Use crit-bit trees as the fundamental string-set data structure

Kragen Javier Sitaker, 2013-05-17 (3 minutes)

DJB makes a good argument for using crit-bit trees as the fundamental string-set data structure: you get to use two words of memory per string, or three if you store the strings as pointers instead of inline in the nodes.

The trouble is, how do you generalize it? A hash table can store pointers to arbitrary objects as long as they support .hash() and .equals() methods. But crit-bit trees can apparently store only strings.

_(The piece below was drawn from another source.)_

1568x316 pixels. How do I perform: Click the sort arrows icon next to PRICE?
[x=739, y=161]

For a small set of strings, you could perhaps do even better. For up to 128 strings, say, you could use parallel arrays:

uchar left[128],  // left child pointer (as array index)
      right[128], // right child pointer
      nbits[128], // number of bits to skip from parent node bit offset
      start[128], // string #3 is contents[start[3]:start[3]+length[3]]
      length[128], 
      contents[256];

These definitions support strings of up to 256 bytes total, with no shared prefix of 256 bits, 32 bytes, or more; the high bit being set in a pointer indicates a leaf node. Increasing start to 16 bits per entry allows your strings to be up to 255 bytes each, removing the aggregate limit.

An empty dict in CPython costs about 180 bytes. With a structure like

typedef struct { uchar left[N], right[N], nbits[N]; object *out[N]; } tinydict;

you have some 7 bytes per potential entry in your dict; that gives you Python's degree of overhead at N=25, so N=16 is probably a reasonable choice, using up 112 bytes per tinydict. (At which point you could save a little further space by using nibbles, but don't.)

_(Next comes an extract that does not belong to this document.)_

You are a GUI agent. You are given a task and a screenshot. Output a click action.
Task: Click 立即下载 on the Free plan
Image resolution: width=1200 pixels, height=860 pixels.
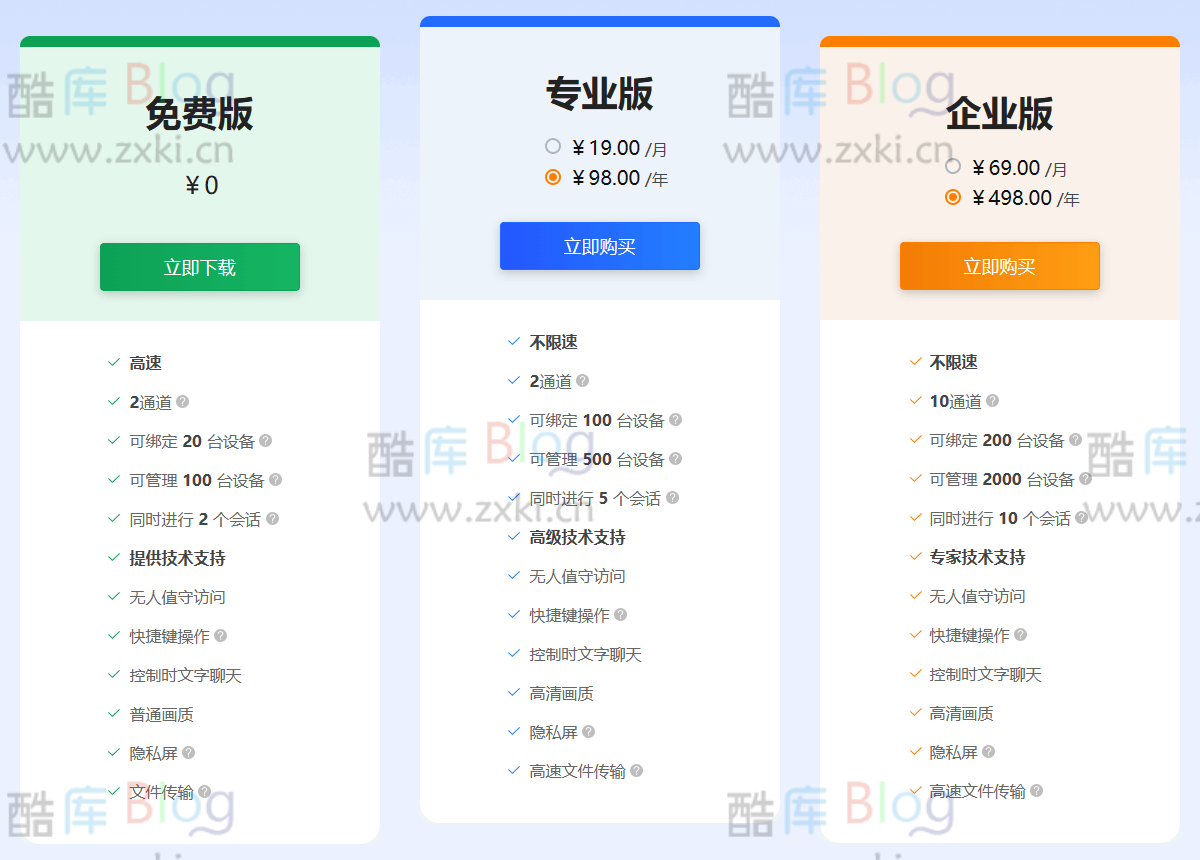click(x=199, y=267)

An amusing thing about these parallel-array structures: like PHP's arrays, they have an implicit sequence to them, the sequence of array indices. You could imagine a routine that shuffles the order of treenodes around without changing the shape of the tree, thus providing an additional traversal order.

A larger tinydict:

typedef struct { u16 left[N2], right[N2], nbits[N2]; object *out[N2]; } smalldict;

This can support up to 64Ki items.

What does the protocol for an object look like? Presumably you have a .key() method which returns a sequence of bytes — perhaps a lazy sequence, one or a few words at a time.

As an amusing exercise, perhaps many objects could be normally stored as strings, with a small cache (a few kilobytes) of objects built in a pointer-filled manner.